Nonreciprocal single-photon frequency converter via multiple semi-infinite coupled-resonator waveguides

TL;DR

This paper proposes a method for nonreciprocal single-photon frequency conversion using coupled-resonator waveguides and optomechanical interactions, enabling dynamic control and potential applications in quantum networks.

Contribution

It introduces a novel scheme for nonreciprocal frequency conversion and circulators for single photons using multiple semi-infinite coupled-resonator waveguides with optomechanical coupling.

Findings

Demonstrated nonreciprocal frequency conversion of single photons.

Designed two types of single-photon circulators with different mechanical modes.

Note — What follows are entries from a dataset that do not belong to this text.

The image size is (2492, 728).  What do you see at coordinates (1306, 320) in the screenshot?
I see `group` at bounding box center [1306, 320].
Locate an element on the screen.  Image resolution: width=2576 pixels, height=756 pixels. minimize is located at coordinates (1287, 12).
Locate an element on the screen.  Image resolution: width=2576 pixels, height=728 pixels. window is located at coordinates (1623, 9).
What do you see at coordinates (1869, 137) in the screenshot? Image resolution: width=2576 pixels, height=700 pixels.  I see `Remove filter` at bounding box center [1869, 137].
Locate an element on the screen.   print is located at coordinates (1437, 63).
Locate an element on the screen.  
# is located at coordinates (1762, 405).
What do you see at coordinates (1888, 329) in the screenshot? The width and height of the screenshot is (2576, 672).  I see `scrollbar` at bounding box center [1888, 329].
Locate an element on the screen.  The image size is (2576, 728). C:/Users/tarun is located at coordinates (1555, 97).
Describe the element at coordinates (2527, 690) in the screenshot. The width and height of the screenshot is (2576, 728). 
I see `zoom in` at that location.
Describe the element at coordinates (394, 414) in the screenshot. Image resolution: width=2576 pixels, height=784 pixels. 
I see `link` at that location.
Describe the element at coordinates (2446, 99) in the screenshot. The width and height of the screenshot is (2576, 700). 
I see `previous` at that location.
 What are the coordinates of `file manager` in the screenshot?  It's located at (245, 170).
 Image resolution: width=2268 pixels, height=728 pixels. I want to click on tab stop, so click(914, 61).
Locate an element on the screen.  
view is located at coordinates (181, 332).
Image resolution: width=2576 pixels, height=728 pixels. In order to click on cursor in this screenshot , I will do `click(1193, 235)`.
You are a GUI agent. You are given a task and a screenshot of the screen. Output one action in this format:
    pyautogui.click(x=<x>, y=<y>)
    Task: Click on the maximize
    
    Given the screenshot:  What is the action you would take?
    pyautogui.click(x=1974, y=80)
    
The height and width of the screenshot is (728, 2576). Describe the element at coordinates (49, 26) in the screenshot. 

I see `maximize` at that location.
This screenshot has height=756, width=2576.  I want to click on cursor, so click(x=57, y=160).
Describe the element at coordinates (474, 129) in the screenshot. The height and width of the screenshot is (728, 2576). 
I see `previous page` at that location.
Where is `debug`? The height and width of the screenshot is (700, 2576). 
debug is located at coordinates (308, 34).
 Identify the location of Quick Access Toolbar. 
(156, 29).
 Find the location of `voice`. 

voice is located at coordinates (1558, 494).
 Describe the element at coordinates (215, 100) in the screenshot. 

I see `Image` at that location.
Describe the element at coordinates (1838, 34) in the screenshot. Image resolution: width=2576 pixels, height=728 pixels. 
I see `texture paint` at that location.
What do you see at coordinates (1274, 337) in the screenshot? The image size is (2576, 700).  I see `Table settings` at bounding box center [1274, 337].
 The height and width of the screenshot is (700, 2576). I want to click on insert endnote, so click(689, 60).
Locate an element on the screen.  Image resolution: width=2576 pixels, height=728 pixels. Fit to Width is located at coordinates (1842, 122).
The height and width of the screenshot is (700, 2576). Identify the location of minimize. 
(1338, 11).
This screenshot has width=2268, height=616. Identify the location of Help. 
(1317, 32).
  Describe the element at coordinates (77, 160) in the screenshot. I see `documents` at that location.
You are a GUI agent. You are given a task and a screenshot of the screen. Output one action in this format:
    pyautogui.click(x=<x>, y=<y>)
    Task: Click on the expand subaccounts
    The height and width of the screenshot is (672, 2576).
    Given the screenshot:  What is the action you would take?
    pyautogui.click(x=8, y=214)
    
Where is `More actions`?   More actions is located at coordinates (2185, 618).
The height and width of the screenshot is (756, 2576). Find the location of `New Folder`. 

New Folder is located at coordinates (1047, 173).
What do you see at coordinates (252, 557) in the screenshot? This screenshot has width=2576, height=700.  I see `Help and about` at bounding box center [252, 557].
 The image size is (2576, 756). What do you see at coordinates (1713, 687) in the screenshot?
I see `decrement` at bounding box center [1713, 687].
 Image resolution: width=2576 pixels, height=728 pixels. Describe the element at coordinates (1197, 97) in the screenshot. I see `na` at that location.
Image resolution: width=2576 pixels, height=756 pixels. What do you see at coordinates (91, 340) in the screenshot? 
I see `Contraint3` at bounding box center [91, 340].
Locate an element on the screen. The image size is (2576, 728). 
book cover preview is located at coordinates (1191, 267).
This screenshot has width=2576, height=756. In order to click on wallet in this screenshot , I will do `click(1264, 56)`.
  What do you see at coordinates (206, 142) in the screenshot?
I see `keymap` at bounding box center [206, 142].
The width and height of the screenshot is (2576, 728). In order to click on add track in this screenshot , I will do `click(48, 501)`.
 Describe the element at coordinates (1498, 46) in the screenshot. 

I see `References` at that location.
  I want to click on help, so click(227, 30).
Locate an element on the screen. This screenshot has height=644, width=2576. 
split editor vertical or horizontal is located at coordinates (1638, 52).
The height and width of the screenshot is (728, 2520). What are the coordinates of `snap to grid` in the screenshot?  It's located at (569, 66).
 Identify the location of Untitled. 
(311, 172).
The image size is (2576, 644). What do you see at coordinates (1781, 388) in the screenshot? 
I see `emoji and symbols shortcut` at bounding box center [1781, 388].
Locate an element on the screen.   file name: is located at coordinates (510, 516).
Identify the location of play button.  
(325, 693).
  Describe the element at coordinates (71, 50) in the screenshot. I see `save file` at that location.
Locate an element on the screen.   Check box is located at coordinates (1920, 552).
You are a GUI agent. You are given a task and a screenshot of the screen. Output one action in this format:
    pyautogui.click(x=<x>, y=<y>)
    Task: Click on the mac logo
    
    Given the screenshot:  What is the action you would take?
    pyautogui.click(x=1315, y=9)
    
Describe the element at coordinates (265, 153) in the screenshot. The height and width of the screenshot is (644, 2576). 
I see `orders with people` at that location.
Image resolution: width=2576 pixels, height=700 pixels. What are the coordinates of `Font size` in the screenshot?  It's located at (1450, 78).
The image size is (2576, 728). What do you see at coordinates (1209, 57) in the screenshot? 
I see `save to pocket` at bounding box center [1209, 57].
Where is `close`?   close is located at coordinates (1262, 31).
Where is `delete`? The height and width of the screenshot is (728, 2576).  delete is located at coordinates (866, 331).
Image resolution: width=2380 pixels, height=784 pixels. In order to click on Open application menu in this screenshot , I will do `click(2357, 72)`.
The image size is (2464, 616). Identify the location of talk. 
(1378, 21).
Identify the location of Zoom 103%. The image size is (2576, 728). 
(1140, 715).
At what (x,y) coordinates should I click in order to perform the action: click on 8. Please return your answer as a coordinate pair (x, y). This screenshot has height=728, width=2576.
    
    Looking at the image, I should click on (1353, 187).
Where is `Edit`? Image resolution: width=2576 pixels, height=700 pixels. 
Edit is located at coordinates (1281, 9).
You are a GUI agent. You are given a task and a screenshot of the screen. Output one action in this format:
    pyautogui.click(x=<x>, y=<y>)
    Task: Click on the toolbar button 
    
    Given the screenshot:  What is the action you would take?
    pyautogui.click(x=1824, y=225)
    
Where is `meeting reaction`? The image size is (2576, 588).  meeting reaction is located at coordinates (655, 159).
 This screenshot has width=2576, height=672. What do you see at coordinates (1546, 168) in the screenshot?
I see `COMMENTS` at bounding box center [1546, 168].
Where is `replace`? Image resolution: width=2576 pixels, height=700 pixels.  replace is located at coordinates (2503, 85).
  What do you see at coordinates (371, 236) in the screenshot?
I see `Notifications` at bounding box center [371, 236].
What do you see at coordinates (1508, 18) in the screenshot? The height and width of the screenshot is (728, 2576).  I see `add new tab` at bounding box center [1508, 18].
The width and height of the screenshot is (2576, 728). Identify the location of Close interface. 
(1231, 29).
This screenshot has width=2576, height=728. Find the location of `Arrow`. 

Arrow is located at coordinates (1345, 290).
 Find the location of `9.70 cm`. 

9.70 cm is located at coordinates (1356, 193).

Identified optimal conditions for breaking time-reversal symmetry.

Abstract

We propose to construct a nonreciprocal single-photon frequency converter via multiple semi-infinite coupled-resonator waveguides (CRWs). We first demonstrate that the frequency of a single photon can be converted nonreciprocally through two CRWs, which are coupled indirectly by optomechanical interactions with two nondegenerate mechanical modes. Based on such nonreciprocity, two different single-photon circulators are proposed in the T-shaped waveguides consisting of three semi-infinite CRWs, which are coupled in pairwise by optomechanical interactions. One circulator is proposed by using two nondegenerate mechanical modes and the other one is proposed by using three nondegenerate mechanical modes. Nonreciprocal single-photon frequency conversion is induced by breaking the time-reversal symmetry, and the optimal conditions for nonreciprocal frequency conversion are obtained. These proposals can be used to realize nonreciprocal frequency conversion of single photons in any two distinctive waveguides with different frequencies and they can allow for dynamic control of the direction of frequency conversion by tuning the phases of external driving lasers, which may have versatile applications in hybrid quantum networks.